[Information given Boundary: Start]
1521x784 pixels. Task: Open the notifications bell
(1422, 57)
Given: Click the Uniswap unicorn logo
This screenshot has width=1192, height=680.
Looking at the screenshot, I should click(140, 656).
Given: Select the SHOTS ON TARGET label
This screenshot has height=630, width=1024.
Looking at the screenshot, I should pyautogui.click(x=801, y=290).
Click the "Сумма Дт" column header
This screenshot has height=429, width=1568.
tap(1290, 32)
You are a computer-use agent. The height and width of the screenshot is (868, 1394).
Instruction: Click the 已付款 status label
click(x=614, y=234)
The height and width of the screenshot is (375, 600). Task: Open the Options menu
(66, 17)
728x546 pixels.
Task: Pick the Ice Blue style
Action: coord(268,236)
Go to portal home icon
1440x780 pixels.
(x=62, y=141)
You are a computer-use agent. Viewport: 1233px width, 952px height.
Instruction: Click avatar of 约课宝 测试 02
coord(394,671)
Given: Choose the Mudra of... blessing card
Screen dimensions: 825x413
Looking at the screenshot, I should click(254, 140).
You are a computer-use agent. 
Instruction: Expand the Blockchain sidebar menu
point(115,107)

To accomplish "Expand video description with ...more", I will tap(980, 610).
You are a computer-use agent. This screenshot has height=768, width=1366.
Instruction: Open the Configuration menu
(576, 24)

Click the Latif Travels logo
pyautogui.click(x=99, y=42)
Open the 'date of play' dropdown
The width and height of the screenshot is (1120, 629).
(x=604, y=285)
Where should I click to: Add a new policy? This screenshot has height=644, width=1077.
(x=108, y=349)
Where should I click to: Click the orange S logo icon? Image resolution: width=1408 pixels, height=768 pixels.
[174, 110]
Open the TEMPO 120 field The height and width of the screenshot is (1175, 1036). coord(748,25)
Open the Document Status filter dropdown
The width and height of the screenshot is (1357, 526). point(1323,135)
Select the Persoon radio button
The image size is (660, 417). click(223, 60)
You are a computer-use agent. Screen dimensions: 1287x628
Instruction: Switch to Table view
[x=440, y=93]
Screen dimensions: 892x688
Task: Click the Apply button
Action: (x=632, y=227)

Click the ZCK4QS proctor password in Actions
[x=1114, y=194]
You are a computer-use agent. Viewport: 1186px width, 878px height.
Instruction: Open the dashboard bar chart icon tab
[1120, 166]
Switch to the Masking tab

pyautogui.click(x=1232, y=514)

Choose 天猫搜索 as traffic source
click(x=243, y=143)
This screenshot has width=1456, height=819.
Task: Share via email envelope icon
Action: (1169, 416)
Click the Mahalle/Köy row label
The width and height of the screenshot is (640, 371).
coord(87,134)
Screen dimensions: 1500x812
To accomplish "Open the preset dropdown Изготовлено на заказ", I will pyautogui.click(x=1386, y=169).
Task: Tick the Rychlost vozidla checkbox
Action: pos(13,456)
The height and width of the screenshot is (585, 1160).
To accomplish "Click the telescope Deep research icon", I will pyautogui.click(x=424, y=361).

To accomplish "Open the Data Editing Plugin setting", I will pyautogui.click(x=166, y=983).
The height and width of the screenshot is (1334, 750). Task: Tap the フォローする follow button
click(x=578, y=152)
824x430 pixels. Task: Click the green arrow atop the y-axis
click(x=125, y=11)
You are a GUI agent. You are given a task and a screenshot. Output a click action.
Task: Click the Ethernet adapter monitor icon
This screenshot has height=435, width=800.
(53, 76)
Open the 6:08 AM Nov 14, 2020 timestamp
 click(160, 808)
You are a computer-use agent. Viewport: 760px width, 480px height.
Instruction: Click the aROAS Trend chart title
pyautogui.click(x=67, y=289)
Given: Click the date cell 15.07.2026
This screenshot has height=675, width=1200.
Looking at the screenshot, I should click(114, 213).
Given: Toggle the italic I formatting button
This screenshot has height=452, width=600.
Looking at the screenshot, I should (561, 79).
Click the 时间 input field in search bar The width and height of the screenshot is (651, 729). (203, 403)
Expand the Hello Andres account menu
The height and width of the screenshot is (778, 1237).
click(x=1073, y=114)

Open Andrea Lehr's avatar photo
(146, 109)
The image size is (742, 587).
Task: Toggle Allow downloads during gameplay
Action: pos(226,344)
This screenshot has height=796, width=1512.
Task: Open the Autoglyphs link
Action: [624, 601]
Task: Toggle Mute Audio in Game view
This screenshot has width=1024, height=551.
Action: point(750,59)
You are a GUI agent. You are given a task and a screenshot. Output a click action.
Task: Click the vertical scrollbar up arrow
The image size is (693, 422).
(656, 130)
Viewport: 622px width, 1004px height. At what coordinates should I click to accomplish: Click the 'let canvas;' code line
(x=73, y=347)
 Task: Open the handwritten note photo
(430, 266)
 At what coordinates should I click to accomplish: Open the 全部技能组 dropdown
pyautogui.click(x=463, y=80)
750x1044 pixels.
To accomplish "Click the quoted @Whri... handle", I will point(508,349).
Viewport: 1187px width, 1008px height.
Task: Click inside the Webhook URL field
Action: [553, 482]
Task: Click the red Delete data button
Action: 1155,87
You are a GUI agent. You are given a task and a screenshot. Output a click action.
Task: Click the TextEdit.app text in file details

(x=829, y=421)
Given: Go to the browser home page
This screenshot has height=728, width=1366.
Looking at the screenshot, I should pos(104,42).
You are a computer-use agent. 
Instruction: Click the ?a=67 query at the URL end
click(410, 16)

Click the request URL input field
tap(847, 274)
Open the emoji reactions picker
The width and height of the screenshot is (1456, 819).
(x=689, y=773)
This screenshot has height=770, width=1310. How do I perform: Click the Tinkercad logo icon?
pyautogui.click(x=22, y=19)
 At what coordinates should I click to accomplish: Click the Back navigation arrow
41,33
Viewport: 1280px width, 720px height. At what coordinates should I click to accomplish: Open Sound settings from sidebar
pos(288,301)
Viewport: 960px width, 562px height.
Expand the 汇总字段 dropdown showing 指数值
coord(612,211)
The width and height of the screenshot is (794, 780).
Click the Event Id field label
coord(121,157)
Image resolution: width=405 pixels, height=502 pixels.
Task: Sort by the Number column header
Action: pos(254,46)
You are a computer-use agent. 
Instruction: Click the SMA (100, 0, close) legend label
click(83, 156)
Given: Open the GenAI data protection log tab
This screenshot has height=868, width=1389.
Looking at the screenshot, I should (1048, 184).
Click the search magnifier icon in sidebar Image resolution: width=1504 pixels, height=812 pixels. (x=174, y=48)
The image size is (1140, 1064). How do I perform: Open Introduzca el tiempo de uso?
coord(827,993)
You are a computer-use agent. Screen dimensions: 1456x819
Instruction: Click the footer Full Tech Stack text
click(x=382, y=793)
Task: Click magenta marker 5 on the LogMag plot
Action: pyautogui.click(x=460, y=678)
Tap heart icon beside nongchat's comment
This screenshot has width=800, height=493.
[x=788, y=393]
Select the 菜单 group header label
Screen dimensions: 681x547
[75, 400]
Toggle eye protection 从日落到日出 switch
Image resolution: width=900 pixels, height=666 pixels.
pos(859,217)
[Information given Boundary: End]
— Task to complete —
Every line that contains the string "home" should be returned from the data.

— Solution to this task —
Go to portal home icon
Given: Go to the browser home page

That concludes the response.